LINTHWAITE Cubs have been tackling a troublesome plant that is threatening local habitats.
The 17th Linthwaite Cubs helped to clear Himalayan balsam from the village's Spa Fields.
The plant was first imported from the western Himalayas in 1839.
It grows up to 3 metres high and is so dense that, if left unchecked, it can suppress native plants.
Himalayan balsam likes damp ground, such as river banks, but its rapid growth can lead to erosion.
When the seed pods mature they explode when touched and scatter seeds for up to 7 metres.
The Cubs cleaned up the plant, helped by River Colne project officer Mick Smith, from the Colne Valley Trust in Slaithwaite.
He said: "The management of Himalayan balsam is relatively easy when you've got a group as hard-working as the 17th Linthwaite Cubs.
"We cleared a large area in no time and I gave a brief talk as to why we needed to control this plant.
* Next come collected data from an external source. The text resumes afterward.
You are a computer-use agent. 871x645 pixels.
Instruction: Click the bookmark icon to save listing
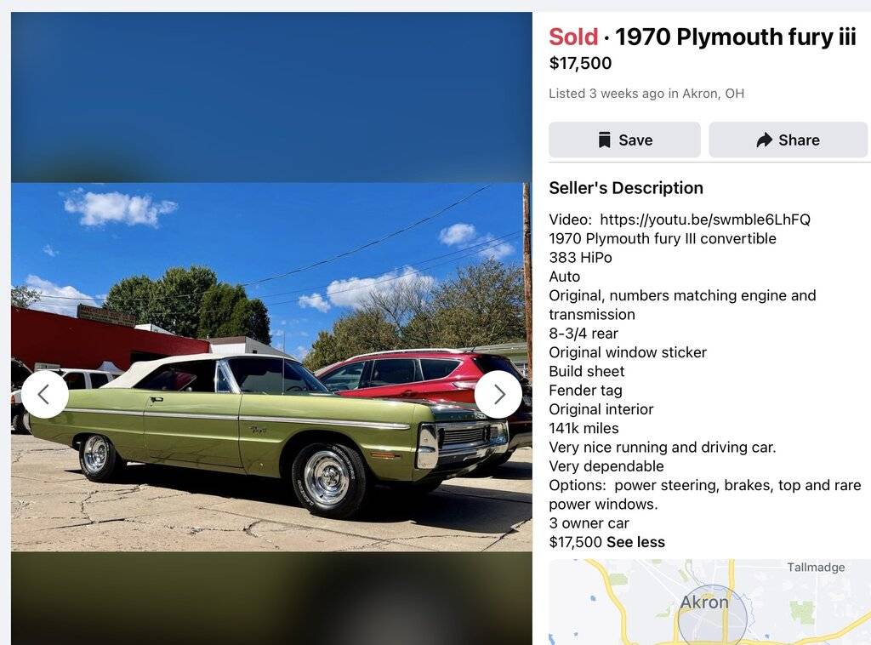pyautogui.click(x=605, y=140)
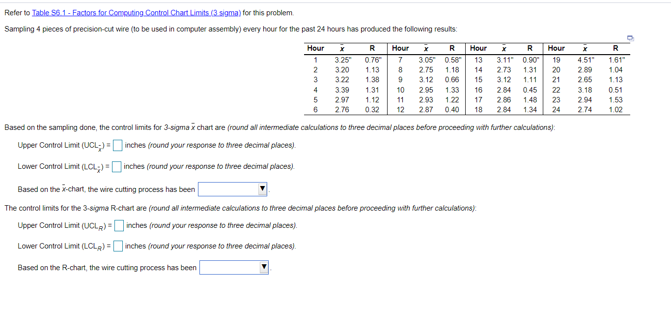Click the dropdown arrow after 'wire cutting process has been'
Image resolution: width=671 pixels, height=311 pixels.
(x=263, y=189)
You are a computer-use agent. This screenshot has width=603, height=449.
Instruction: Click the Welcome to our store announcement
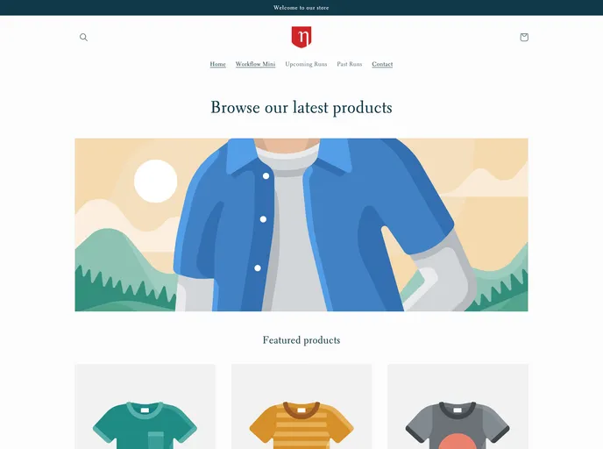[x=302, y=8]
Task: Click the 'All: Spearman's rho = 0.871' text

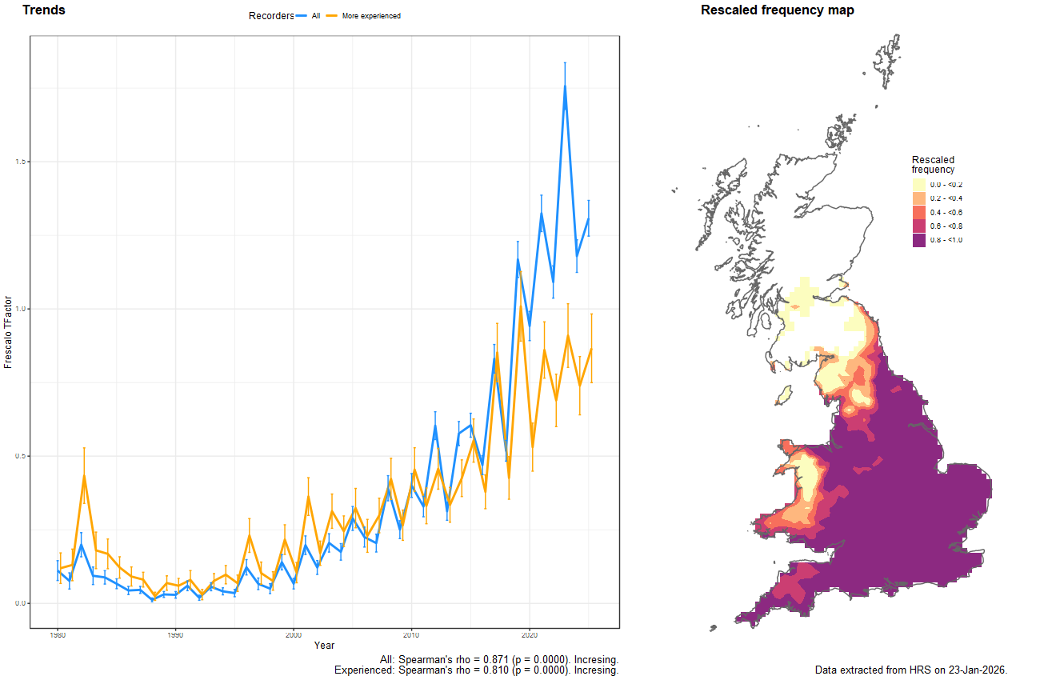Action: [498, 659]
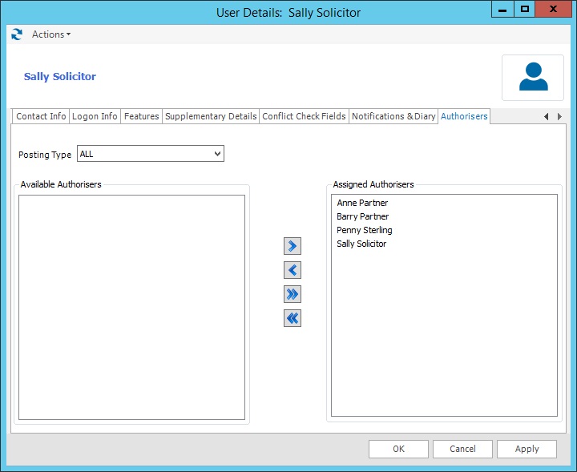
Task: Open the Actions dropdown menu
Action: [x=51, y=34]
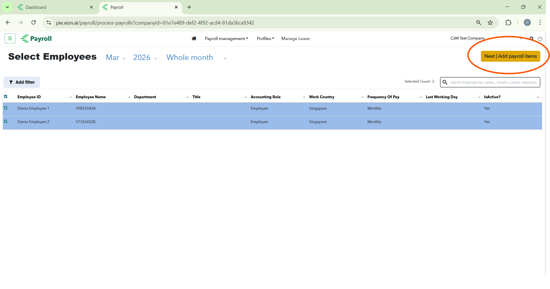The image size is (550, 289).
Task: Open the hamburger sidebar menu
Action: tap(10, 39)

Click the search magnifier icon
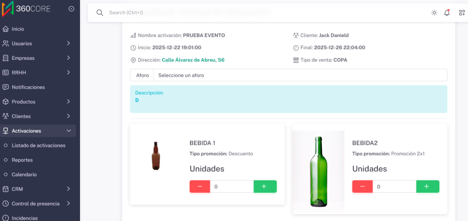[100, 12]
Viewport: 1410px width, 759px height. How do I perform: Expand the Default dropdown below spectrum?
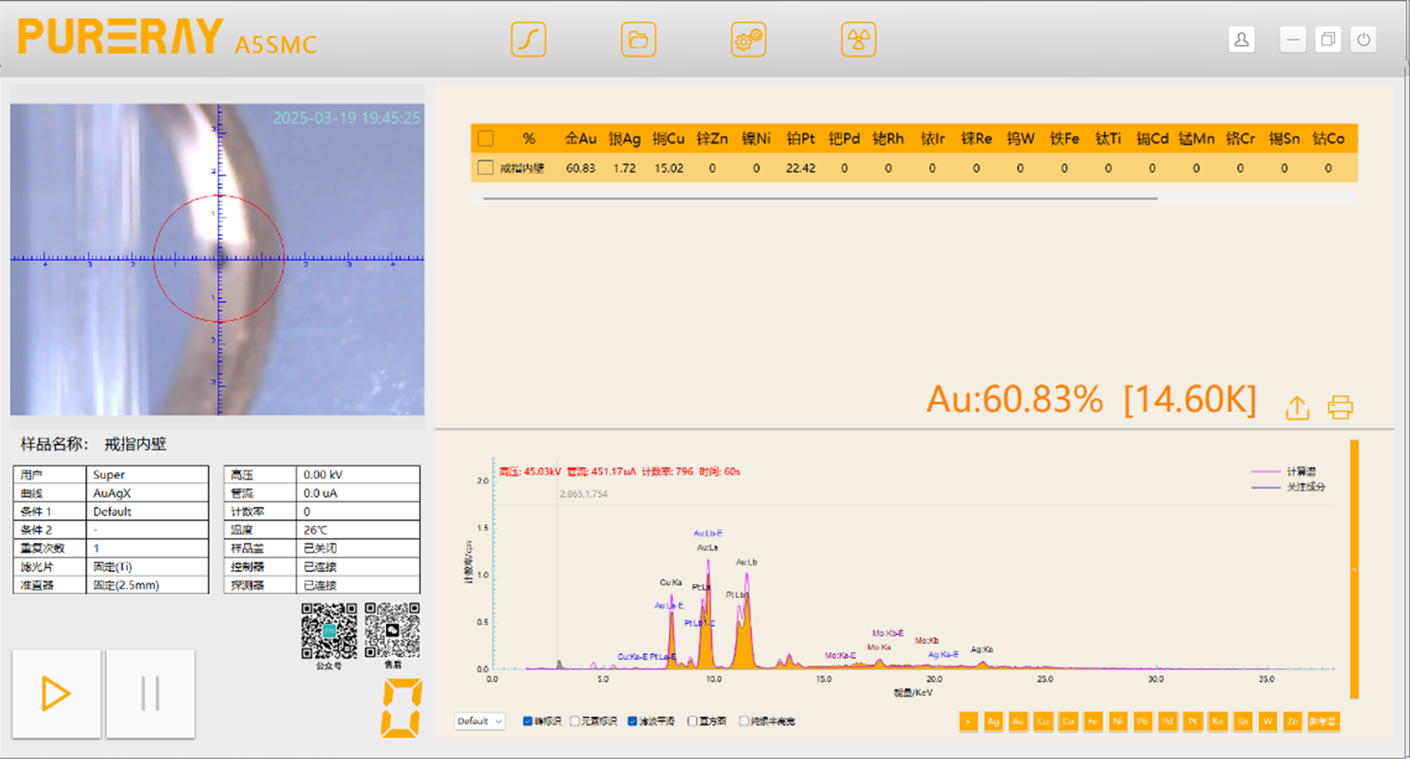pos(479,721)
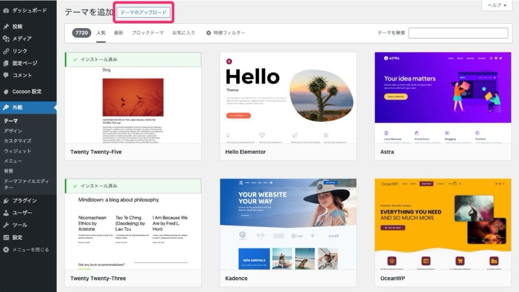Click the テーマを検索 search field
519x292 pixels.
[x=458, y=33]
The kids were really interested and eager to get stuck in," added Mr Smith.
Joanne Hinchcliff, one of the Cub leaders, said "This is a great project for the Cubs to get involved in.
"I think we'll come back each year and adopt this bit of the river and keep it clear.
" We are in desperate need for new tents, so this project is a great opportunity to raise our profile."